Linear Algebra - Linear Operator Suppose $\space T : \mathbb{R^2} \rightarrow \mathbb{R^2}$ is the linear operator defined by $T(x,y) = (x-y,x+y)$ $ \forall$  $(x,y)$ $\in \mathbb{R^2} $ then $T^{-1}(-1,-1) = (-1,0)$ 
Why does it equal $(-1,0)?$
What I did was $(-1-(-1),-1 + (-1))$ and got $(0,-2)$ then inversed it to get $(-2,0)$. What am I doing wrong? Any help is appreciated.
 A: Note that if $T^{-1}$ is an inverse, then
$$T^{-1}(T(x,y)) = (x,y) \implies T^{-1}(x-y, x+y) = (x,y).$$
If $u=x-y$ and $v=x+y$, then
$$T^{-1}(u,v) = \left(\frac{u+v}{2}, \frac{-u+v}{2}\right). $$
A: The issue is that you do not find the inverse by flipping the order of the coordinates. What you need to do is use the fact that $T^{-1}(x,y) = (a,b)$ if and only if $(x,y) = T(a,b)$.
Suppose that $T^{-1}(-1,-1) = (a,b)$, where we will find what $(a,b)$ must be. 

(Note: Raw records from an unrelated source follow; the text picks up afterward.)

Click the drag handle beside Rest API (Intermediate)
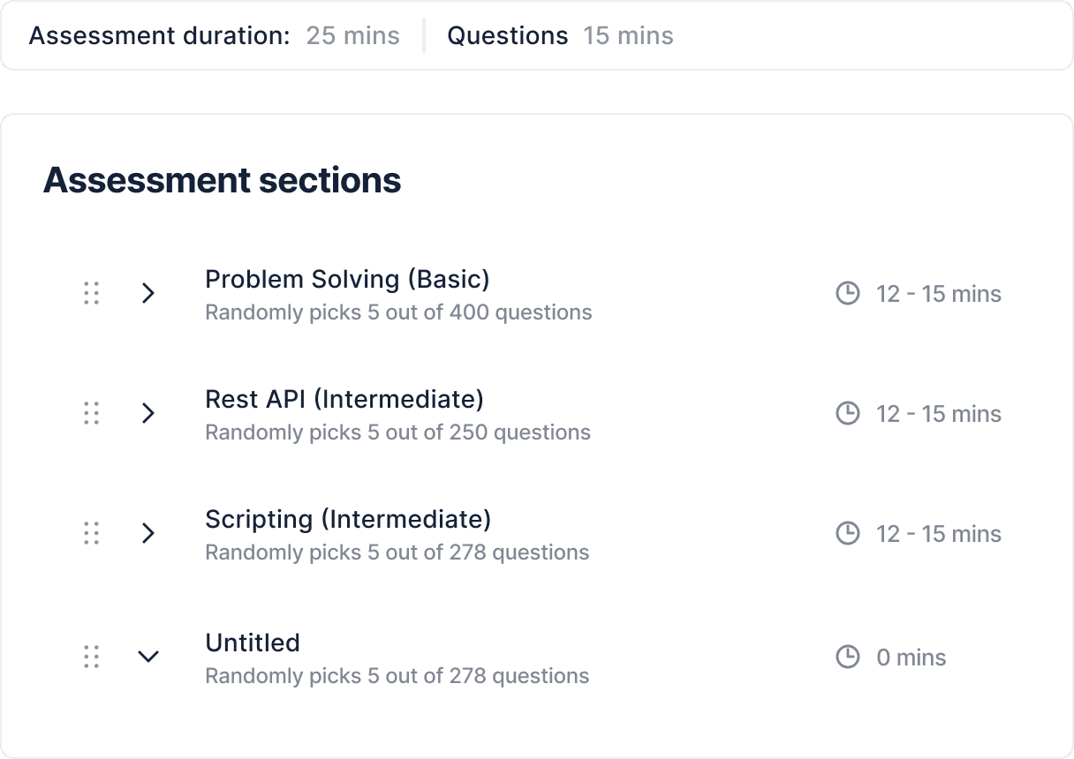This screenshot has height=759, width=1074. tap(91, 413)
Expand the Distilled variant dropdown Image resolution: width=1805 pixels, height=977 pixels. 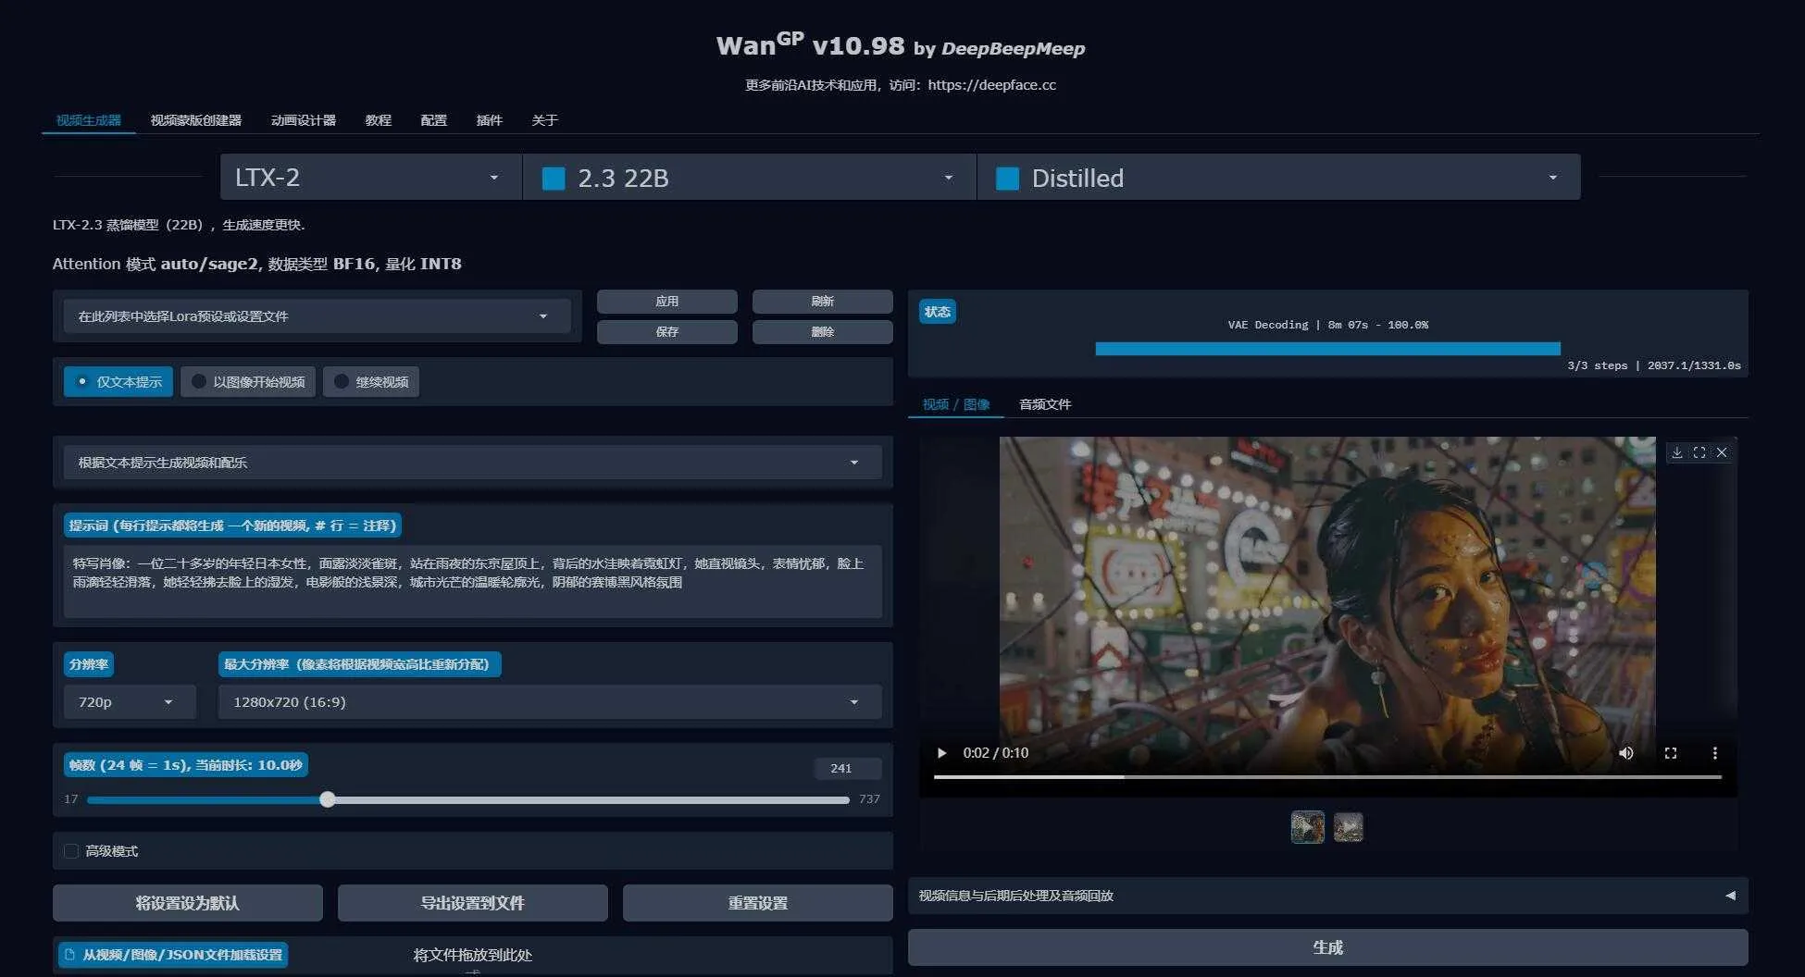click(1277, 177)
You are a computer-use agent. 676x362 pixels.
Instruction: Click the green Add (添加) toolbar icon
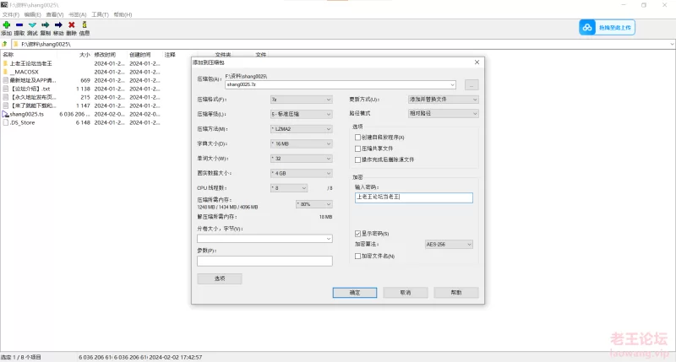coord(6,25)
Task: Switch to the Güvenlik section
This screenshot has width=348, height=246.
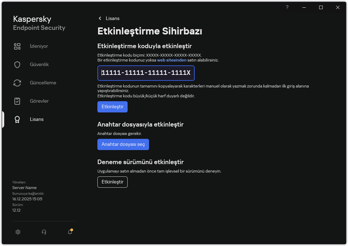Action: pos(39,64)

Since $T^{-1}(-1,-1) = (a,b)$, by applying $T$ to both sides:
$$
TT^{-1}(-1,-1) = T(a,b)
$$
we get that $(-1,-1) = T(a,b)$ since $TT^{-1}$ is the identity. 
We know that $T(a,b) = (a - b, a + b)$ so $(-1,-1) = (a - b,a+b)$ giving the system of linear equations
$$
\begin{align*}
-1 &= a - b\\
-1 &= a + b
\end{align*}
$$
Adding the equations gives that $-2 = 2a \Rightarrow a = -1$. Plugging back in we get $b = 0$. Thus, $(a,b) = (-1,0)$. That is, $T^{-1}(-1,-1) = (-1,0)$.
This can be generalized to any point $(x,y)$, not just $(-1,-1)$.